• [Exercise instructions]: Below are the records; pull every line that includes "value".

START Data records

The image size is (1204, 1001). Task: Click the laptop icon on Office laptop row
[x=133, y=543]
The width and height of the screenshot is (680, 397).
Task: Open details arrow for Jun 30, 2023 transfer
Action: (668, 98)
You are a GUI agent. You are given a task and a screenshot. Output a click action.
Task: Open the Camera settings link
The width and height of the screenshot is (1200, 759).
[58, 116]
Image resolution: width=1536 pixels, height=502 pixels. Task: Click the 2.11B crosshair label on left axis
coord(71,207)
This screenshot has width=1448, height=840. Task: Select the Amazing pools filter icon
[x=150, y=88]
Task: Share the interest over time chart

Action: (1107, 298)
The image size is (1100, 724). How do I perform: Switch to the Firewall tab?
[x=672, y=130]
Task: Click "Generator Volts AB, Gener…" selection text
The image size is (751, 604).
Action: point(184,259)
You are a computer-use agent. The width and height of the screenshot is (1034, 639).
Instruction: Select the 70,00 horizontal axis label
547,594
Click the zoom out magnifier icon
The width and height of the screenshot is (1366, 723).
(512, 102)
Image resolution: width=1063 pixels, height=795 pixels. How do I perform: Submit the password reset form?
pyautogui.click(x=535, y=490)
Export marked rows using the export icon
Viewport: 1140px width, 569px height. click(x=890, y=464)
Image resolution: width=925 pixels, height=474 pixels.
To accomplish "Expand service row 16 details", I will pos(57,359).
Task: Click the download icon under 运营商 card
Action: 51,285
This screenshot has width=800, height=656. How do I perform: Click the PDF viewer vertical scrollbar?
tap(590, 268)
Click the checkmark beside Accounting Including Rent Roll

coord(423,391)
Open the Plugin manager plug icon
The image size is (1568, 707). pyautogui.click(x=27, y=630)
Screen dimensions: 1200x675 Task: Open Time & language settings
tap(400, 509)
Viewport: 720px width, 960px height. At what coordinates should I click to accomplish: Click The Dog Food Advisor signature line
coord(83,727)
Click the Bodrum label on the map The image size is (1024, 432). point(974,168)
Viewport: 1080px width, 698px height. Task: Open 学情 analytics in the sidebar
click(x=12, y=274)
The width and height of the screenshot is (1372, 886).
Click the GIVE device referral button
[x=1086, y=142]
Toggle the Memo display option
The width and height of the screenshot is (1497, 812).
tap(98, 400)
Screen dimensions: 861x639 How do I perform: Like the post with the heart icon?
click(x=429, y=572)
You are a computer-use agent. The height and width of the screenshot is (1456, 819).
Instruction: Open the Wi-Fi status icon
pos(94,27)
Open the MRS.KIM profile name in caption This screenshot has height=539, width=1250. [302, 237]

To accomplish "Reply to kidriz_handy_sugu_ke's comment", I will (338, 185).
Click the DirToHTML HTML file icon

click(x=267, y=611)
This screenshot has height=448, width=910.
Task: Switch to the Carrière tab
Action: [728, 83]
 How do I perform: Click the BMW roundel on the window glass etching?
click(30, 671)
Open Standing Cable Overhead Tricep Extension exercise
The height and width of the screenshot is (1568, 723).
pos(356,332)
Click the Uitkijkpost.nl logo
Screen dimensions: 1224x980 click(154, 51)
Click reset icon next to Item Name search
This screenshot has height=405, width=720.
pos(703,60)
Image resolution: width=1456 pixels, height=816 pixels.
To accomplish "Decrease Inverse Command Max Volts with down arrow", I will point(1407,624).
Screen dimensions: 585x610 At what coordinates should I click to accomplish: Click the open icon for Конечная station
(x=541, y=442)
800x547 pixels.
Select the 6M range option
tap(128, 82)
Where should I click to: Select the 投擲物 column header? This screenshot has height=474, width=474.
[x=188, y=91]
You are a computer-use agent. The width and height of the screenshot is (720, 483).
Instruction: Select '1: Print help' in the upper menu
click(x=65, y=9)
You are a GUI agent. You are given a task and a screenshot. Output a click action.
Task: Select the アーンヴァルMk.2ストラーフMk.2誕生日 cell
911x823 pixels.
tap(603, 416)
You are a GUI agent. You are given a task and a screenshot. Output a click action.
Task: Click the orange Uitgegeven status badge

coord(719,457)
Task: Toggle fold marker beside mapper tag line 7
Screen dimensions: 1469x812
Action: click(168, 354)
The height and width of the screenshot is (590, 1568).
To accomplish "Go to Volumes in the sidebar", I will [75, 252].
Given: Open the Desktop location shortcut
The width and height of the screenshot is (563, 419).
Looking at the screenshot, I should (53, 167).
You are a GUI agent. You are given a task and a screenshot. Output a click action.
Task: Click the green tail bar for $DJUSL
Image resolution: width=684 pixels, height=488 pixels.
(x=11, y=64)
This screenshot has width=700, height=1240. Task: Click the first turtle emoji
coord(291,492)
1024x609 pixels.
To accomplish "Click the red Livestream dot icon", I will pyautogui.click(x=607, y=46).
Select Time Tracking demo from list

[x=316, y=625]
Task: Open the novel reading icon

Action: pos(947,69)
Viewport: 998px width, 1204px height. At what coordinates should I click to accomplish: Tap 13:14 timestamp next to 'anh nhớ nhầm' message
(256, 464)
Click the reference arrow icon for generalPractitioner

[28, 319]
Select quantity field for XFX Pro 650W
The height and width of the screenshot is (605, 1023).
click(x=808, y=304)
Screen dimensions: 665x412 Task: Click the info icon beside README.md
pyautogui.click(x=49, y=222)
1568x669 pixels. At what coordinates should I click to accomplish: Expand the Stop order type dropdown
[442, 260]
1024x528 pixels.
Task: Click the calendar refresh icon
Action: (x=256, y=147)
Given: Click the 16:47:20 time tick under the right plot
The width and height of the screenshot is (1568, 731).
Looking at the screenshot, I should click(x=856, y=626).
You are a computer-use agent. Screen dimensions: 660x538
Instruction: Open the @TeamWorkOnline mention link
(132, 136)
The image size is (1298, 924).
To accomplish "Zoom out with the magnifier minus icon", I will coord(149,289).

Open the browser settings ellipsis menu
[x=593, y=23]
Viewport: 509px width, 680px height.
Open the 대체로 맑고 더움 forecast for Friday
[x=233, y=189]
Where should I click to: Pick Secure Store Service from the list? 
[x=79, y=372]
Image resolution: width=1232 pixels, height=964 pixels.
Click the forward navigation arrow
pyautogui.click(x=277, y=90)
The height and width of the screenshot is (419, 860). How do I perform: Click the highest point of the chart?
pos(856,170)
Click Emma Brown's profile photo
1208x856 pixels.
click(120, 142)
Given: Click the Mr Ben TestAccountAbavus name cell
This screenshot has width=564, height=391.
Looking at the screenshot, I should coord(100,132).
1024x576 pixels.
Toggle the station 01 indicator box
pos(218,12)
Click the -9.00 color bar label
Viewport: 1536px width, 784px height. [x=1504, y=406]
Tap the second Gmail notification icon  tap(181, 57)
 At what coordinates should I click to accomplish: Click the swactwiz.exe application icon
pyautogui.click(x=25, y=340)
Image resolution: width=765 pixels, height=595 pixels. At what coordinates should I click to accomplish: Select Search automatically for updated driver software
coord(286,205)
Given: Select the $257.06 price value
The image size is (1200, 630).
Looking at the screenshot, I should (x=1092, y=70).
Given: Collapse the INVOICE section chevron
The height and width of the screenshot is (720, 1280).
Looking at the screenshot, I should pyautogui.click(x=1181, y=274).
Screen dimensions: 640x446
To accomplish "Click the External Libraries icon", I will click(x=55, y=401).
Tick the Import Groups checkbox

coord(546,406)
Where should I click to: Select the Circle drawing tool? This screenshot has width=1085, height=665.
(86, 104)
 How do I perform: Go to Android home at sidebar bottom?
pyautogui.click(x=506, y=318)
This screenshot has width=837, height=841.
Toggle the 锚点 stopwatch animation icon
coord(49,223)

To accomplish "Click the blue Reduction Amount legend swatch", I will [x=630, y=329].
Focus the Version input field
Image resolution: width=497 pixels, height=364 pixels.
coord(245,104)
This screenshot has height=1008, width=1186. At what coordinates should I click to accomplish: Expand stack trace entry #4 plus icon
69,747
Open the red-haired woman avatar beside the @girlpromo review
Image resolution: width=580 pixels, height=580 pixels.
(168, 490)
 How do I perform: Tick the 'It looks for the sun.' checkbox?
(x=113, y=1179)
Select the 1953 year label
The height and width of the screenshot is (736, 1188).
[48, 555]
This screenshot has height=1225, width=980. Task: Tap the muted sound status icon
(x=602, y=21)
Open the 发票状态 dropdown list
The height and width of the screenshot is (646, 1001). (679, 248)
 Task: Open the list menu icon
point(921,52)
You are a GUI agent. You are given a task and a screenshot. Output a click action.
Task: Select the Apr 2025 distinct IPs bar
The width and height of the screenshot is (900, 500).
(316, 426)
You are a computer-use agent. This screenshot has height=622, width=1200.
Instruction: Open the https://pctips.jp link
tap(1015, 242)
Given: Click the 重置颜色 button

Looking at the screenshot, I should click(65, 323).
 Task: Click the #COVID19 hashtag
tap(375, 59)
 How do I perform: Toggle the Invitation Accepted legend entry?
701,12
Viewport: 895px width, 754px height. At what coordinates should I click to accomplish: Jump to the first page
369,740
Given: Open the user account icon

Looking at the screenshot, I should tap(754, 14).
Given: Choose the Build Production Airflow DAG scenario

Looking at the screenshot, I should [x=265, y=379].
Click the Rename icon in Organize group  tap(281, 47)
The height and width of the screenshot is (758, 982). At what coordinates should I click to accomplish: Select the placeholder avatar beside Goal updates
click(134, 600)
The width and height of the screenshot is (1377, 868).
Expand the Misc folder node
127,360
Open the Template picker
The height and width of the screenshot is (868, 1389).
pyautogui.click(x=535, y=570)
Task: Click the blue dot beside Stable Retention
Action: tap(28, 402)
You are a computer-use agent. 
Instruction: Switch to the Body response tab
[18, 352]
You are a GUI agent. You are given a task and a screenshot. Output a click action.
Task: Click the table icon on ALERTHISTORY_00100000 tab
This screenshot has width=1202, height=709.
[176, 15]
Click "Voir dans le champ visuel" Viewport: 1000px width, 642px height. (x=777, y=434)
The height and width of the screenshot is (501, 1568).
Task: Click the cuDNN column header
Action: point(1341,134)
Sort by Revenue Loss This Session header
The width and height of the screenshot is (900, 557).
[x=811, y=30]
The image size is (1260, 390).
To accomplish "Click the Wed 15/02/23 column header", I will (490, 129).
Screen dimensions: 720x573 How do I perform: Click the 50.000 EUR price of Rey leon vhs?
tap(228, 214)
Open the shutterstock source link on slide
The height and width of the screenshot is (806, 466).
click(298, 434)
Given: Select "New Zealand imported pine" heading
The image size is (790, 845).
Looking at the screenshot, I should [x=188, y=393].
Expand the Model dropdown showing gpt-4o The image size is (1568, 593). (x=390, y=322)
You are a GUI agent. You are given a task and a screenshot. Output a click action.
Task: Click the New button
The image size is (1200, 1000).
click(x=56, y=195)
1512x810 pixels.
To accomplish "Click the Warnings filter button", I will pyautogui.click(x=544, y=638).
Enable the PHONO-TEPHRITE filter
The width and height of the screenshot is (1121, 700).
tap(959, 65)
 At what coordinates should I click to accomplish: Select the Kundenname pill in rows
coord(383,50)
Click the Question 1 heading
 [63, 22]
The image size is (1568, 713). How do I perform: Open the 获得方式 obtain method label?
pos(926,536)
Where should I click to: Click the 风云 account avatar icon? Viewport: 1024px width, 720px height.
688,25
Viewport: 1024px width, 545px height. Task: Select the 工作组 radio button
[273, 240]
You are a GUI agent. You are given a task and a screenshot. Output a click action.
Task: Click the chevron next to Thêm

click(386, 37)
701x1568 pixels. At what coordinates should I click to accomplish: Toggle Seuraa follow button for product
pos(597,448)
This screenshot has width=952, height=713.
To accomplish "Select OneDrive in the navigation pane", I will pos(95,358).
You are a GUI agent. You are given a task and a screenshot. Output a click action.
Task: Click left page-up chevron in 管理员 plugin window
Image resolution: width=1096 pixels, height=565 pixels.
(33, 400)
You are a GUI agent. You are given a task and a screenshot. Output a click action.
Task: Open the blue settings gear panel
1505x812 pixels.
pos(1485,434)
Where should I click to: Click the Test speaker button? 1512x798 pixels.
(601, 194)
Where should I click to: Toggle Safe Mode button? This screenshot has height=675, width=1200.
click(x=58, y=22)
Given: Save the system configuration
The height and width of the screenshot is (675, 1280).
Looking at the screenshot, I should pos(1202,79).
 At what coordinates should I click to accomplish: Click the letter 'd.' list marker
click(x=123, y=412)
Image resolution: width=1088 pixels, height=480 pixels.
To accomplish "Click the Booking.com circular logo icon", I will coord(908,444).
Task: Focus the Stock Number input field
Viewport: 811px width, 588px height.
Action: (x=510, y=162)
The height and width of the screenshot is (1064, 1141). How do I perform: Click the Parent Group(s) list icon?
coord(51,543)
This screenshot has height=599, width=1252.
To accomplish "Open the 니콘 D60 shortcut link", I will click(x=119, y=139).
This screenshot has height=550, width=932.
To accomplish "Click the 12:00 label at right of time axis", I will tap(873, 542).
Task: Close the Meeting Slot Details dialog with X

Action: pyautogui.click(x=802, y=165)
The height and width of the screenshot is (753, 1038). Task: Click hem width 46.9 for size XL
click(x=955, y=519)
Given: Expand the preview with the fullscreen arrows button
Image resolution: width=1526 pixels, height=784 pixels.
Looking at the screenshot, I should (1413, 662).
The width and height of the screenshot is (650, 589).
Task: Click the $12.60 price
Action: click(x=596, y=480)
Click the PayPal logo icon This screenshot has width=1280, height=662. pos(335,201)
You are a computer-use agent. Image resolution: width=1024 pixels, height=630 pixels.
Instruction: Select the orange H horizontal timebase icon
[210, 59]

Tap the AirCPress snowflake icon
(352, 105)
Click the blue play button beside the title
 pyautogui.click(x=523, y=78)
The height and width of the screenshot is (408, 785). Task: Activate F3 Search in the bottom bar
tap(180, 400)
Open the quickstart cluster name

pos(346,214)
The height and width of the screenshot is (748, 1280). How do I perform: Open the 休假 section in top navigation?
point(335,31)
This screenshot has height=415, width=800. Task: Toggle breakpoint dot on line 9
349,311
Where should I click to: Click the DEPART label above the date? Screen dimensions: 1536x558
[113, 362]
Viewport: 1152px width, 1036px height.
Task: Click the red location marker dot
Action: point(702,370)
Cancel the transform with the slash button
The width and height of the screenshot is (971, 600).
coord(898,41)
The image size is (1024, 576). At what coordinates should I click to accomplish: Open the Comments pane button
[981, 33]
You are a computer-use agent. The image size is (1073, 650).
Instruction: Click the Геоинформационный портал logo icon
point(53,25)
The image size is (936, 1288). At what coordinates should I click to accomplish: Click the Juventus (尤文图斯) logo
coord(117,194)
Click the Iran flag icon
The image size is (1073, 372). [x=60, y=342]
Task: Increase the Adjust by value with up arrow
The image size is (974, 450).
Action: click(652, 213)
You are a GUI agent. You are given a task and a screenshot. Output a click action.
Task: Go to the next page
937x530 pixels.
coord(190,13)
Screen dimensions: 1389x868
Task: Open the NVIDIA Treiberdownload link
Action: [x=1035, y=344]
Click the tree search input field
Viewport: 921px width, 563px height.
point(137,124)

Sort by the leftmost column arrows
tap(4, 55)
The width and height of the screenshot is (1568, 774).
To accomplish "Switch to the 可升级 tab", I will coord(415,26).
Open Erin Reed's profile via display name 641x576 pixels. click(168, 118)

END Data records

• [Expected output]:
Given: Select the $257.06 price value
Task: Increase the Adjust by value with up arrow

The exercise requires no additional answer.